- _TASK TO COMPLETE_:
Answer these from the relationship update.
1. How long was the relationship the writer had before starting to date within a few months?
2. At what age did the writer lose their virginity?
3. On the night planned for the final goodbye, what did the visitor help with before the takeaway?

- _PASSAGE PROVIDED_:
☆ ☆ ☆ ☆
Love or Lust, Current Relationship Update

Going from a three and a half year relationship to dating within a few months, was probably one of the biggest mistakes I ever made. I threw myself in full force in an attempt to move on at my ex's request and looking back, I wish I didn't. I wish I'd let myself heal from the grief, instead of forcing myself to move on. 


I really felt with B that I was starting to move on and fall for someone else. I was vulnerable and shared myself in every sense of the word. He seemed to be everything I wanted, but then we had sex. I probably rushed into it to please him because I wanted him to be happy, but afterwards, everything changed. 


I've always said, to me sex is love. I know for a lot of people over the years, that perspective has changed dramatically. It is no longer just for the confinement of marriage and most people have many sexual partners over the course of their lifetime. I've nothing against people who have sex adventurously or those who wait for marriage. Personally, I had never planned on doing either; I was simply waiting for love. I didn't ever want to regret my first time especially, hence why I was 23 before I lost my virginity. 


To me sex isn't just the process of intercourse; it's about the emotional ties to each other, yourself with the person you are in love with. It is about being confident enough to do the most intimate act with someone. I wanted that someone to be a person that I cared about and someone who cared about me in return. I didn’t want to be nervous, scared or afraid of judgement. 


After he left, he never came back and to this date, I've never seen him again. We talked for a little while afterwards and he said that I read too much into the relationship and he never thought about me in a serious way at all. He said a lot of comments that hurt me, and then a lot of comments that complimented me. It was a difficult time and I was very confused. I felt that he was hurting me as a way to push me away, because he wanted to protect me from how him saw myself. That's not how I saw him at all, but as hard as I tried, I couldn't change that perspective. There were a lot of other things that happened as well, but a lot of it is not mine to share, and in the end, we haven't spoken for our longest break in time now. The sad thing is, he will always be my what if. I think we would have been really good together because in the short time we did know each other, we were each other’s biggest support and fan club. Even without the chemistry, he very quickly became one of my closest friends. 


Regardless, the end of that situationship, put everything else into perspective. It once again left a big void in my world, in my heart, and all the emotions towards Luke resurfaced. I wanted to move on from him, so we could be friends, as he was my best friend. But in reconnecting as friends, I forgot why we ever broke and became obsessed with fighting for a second chance, which only caused more heartbreak. The distance I discussed didn't stay distant for long, but it probably should have. 


He tried to be there for me when I was at my worst, but he couldn't be there in the way I wanted him to be. I wanted him to hold me, and cuddle me, and kiss me. But he told me I was unattractive and he no longer had those feelings for me at all. In fact, it was rather "not right now" comment and that feeling which felt like I was in a place of limbo, without being able to move on. After a couple months of going back and forth, we finally came to the decision that the relationship that we had wasn't healthy for either of us. I couldn't heal, and I was hurting him every time I was upset which of course I never wanted. He made the decision that we needed to say goodbye for good. 


I asked for one final goodbye and the night was planned. He came over to help with some final DIY bits at the house, before we had a takeaway. We then watching some television on the sofa; I didn't watch much television, instead I just stared at his face and him, taking in every detail that I possibly could. I tried not to shed any tears in front of him as I didn't want to hurt him anymore than I already had. I tried to hide them as best as I could. 


Finally, it was time to say goodbye forever. We had the biggest hug and as much as I wanted to reach out and kiss him passionately, to beg for him to have me back, I knew he wouldn't want that. I said goodbye, closed the door and fell to the floor. After a few minutes, I had to see him one last time, so I opened the gate, crying as he loaded his things and watched him drive away without a second look. 


I thought that would be the end and then he would block me, but he didn't initially. I told myself not to message him, but then I found it therapeutic pressing send, thinking he wouldn't get it, until he did. It was at that point I had to end it once and for all. For me to have any hope of moving on, I had to delete any communication opportunity I had.
☆ ☆ ☆ ☆
- _DATA FOR REVIEW_:
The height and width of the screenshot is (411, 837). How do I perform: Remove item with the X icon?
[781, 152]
☆ ☆ ☆ ☆
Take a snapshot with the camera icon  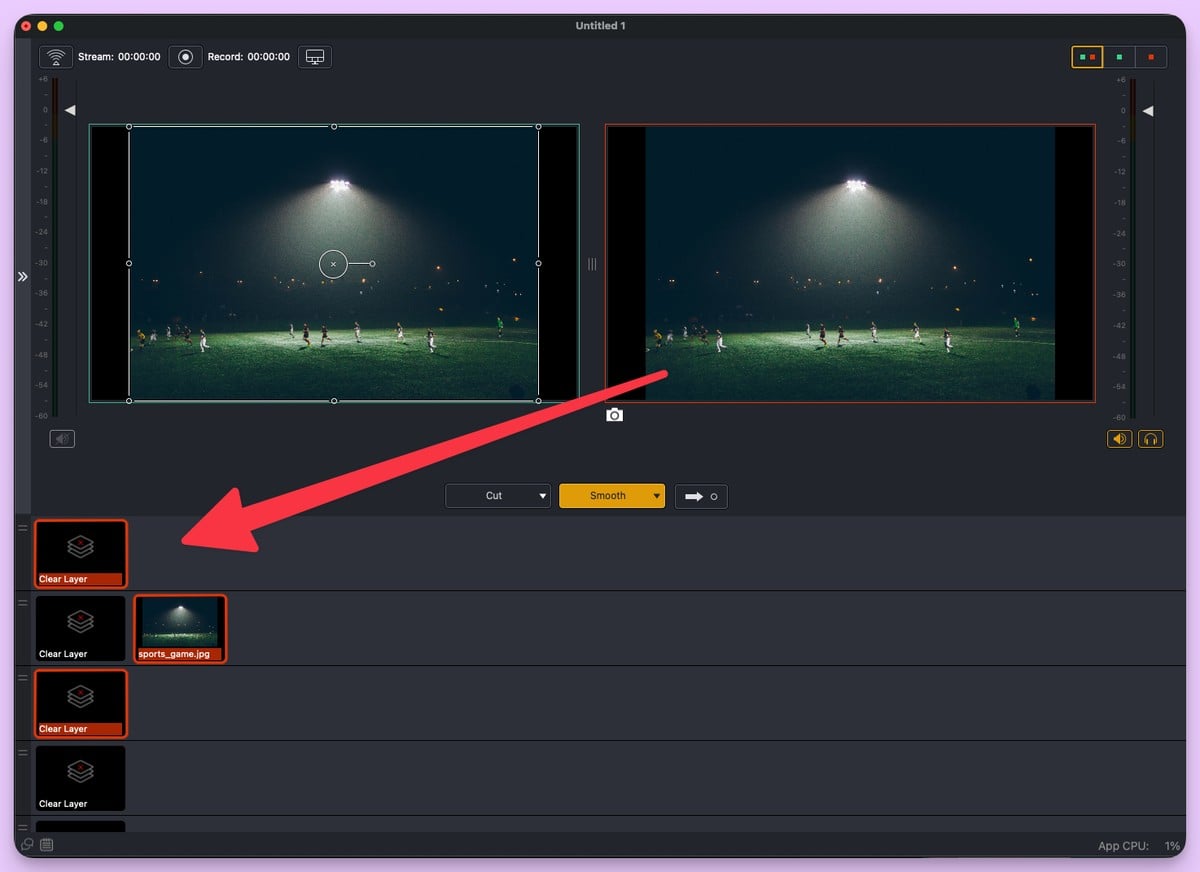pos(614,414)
☆ ☆ ☆ ☆
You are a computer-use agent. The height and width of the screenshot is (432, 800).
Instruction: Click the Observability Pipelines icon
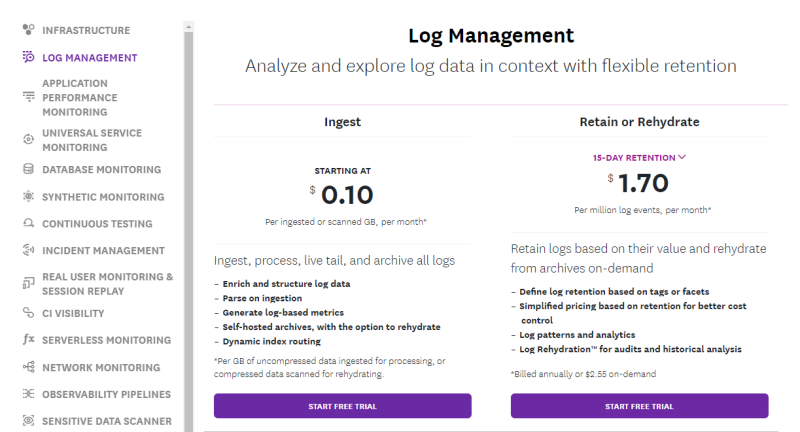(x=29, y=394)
☆ ☆ ☆ ☆
- _ANSWER FOR THE TASK_:
1. Three and a half years.
2. 23.
3. Some final DIY bits at the house.